Movida, como tantos outros ativistas, pelo objetivo de viver em paz, Nardjes é neta de mártires da independência, mas é também uma jovem comum que se encontra no redemoinho dos protestos. Ela mesma conta que ela e tantos outros só participaram do primeiro protesto por pura curiosidade, e foram ficando por convicção. Depois dos protestos, ela liga para os amigos para saber se estão bem e fala lacrimejante com a mãe, que não mora em Argel. Após as ligações, sai para comer e dançar, gastando a energia acumulada ao longo do dia. Os protestos servem para isso também: não gastar, mas acumular energia.
Logo no início somos informados que o documentário foi gravado em um smartphone, ao longo de um único dia. Sem a narração do diretor, mas com falas esporádicas de Nardjes contextualizando sobre sua vida e trajetória, a informação do “gimmick” – ou truque – logo no começo serve como curiosidade e como ponto de informação para que nos maravilhemos com as habilidades do diretor mesmo com uma câmera “improvisada”.
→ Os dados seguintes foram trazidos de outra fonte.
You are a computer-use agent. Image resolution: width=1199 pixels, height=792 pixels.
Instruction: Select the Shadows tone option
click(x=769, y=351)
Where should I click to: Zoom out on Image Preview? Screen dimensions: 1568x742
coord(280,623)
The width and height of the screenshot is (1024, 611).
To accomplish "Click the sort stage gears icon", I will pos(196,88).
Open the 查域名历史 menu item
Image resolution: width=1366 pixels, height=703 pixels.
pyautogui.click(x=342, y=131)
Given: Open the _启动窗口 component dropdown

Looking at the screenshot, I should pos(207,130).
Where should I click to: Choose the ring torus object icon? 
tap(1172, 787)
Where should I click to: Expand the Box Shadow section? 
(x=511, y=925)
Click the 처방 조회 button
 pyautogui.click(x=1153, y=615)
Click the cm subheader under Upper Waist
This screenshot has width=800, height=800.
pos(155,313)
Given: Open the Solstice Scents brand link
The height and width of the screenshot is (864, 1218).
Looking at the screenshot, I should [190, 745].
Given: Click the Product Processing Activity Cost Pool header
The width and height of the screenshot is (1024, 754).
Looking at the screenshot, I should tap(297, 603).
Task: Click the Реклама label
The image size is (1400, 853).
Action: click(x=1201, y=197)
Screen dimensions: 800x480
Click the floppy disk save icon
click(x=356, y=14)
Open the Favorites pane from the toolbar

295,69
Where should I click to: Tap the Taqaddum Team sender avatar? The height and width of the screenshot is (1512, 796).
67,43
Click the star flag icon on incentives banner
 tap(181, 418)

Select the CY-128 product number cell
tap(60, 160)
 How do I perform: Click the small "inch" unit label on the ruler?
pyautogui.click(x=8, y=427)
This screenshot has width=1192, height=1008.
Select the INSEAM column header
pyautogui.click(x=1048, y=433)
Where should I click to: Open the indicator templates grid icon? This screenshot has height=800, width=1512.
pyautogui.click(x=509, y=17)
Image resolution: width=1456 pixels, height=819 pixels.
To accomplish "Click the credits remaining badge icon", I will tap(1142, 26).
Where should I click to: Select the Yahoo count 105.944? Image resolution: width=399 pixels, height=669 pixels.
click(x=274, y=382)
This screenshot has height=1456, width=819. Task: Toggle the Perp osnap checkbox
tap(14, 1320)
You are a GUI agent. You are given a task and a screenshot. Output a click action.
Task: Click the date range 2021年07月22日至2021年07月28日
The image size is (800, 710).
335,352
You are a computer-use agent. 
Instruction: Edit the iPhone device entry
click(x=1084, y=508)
Com seus dois documentários, Karim Aïnouz é bem-sucedido naquele que é – ou ao menos acho que deveria ser – o objetivo maior do gênero: informar. Saímos da sessão dupla conhecendo a Argélia de ontem e de hoje, e quiçá de amanhã. Em Marinheiro das Montanhas, o diretor descobre que seu nome, Karim, significa “generoso” na língua local. E foi de fato de tamanha generosidade que ele tenha permitido, por meio de sua arte, que o acompanhássemos em sua jornada à Argélia.